The pre-title sequence is a seemingly one-take, Touch of Evil-ish scene through the streets of Mexico City during the Day of the Dead festivities, leading to a three-way fistfight in a helicopter above a crowded city square.  It seems there’s yet another shady criminal organization trying to take control of the world’s intelligence services, one with which Bond has been unwittingly crossing paths for three movies now, and this ring carved with an octopus is the clue Bond has been needing all this time. Through real-world Snowden-like dealings in the British government, the 00-programme is on the verge of being shut down, so Bond is once again on his own, off to Italy to infiltrate what seems to be the secret society’s annual shareholders meeting and have a fantastic car chase. Then off to Austria to collect the required female adventuring companion, one Madeleine Swann (Lea Seydoux), and ultimately to Tangiers in pursuit of the everyone-says-he’s-dead Franz Oberhauser (Christoph Waltz, looking quite like Charles Gray and dressed remarkably like Donald Pleasence… hmmm...) in his secret desert hideout.  Now if all that doesn’t sound like a Bond flick, just what the heck would?

Spectre’s almost two-and-a-half hour running time didn’t phase me, but despite all of that screen time, there are characters that are sadly underdeveloped or underutilized.  Monica Bellucci, whose casting was much ballyhooed by the press as being novel, in that there was finally an age-appropriate actress as a “Bond Girl,” is in-and-out of the movie fairly quickly, and the sequence with her character almost so unnecessary to the plot that one might forget about her once it’s over. While M and Q (Ralph Fiennes and Ben Whishaw, both fantastic) are involved in this story better and more entertainingly than any incarnation of those characters ever has been before, Naomie Harris’ Moneypenny is sadly underused, a disappointment after the potential for growing her and Bond’s relationship at the end of Skyfall.  Even the almost-obligatory scene where the primary baddie has Bond in his clutches falls prey to the spy-thriller trope of the monologue-ing villain, leading me to hear Seth Green in the back of my mind, screaming to Dr. Evil in the first Austin Powers movie to just pop the hero in the head so we could get on with things.

Spectre is not a letdown after Skyfall by any means, but it is a different movie, and one should keep that in my when buying his ticket.

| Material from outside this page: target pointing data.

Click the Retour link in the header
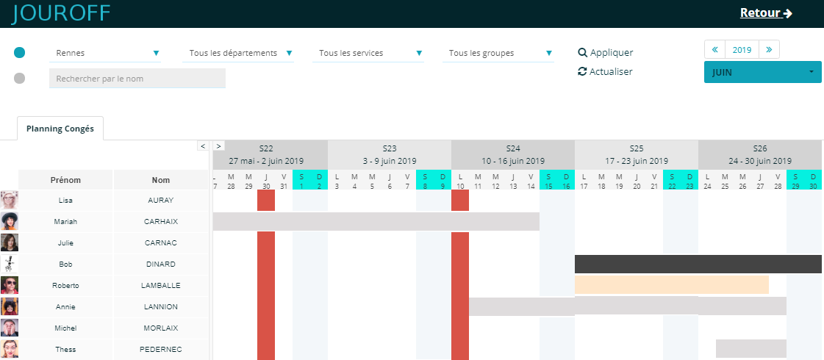(x=765, y=13)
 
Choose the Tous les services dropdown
(x=368, y=53)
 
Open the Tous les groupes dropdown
(x=498, y=53)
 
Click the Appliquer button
(x=606, y=53)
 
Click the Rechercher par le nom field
(x=137, y=79)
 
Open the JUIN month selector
(x=762, y=73)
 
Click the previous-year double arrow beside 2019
(x=714, y=50)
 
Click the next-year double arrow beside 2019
(x=769, y=50)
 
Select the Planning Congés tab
(x=60, y=129)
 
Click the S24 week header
(x=512, y=148)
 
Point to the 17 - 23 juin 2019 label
(x=636, y=161)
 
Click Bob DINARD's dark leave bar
(x=698, y=264)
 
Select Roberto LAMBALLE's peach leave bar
(x=671, y=285)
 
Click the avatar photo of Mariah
(x=10, y=221)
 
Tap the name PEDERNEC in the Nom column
(x=161, y=350)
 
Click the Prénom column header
(x=65, y=180)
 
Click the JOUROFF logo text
(x=61, y=13)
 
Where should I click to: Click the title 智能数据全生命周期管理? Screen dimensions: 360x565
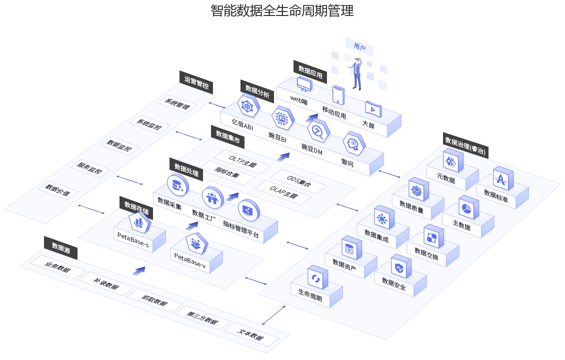click(282, 11)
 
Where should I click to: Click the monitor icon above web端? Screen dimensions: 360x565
click(304, 84)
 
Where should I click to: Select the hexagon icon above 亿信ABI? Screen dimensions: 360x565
click(246, 106)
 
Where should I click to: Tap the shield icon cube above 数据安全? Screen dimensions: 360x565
click(400, 268)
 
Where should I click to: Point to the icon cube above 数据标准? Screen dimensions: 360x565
click(501, 178)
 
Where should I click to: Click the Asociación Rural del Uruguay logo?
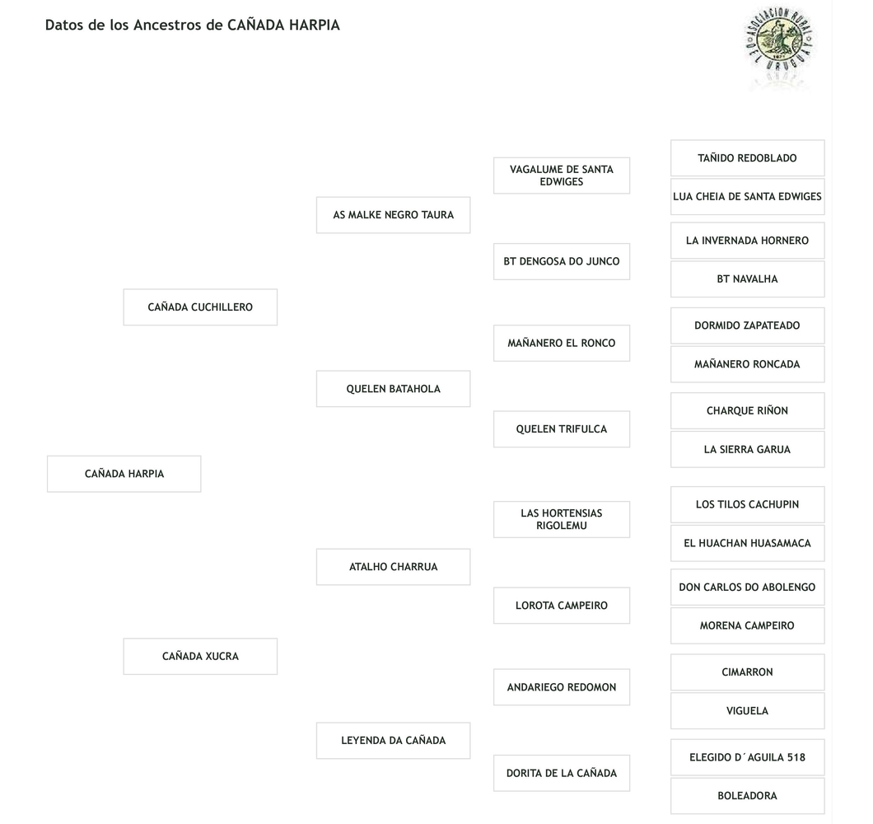click(778, 46)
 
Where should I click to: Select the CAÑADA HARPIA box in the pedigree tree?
click(124, 474)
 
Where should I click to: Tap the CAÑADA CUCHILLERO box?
click(200, 307)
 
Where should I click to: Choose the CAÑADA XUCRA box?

It is not as in-depth as Skyfall, but it is more fun, with Bond exhibiting a bit more of the dry humor we’ve loved from the character these last fifty years. Craig actually seems to be enjoying the character more than he ever has before, although you’d never suspect that from all the public griping about being Bond he’s doing to the press these days.  I once complained that his portrayal of the character was more James Bourne than James Bond, but the part has evolved in these last two movies, and he in the role, turning it into something more familiar, yet all his own at the same time.

If you go to this movie basing your expectations on your experience with Skyfall, you may be disappointed, so don’t fall into that line of thought. Spectre seems to be more about the tone of Bond’s world than the particulars of any story set in it.  It has a different pace than Skyfall because it tells a different story, about a character in a different place in his life, and yet it’s still exactly what you should expect of your Bond flicks - an extraordinarily entertaining action/fantasy thriller, and one you’d be glad you saw in a theater.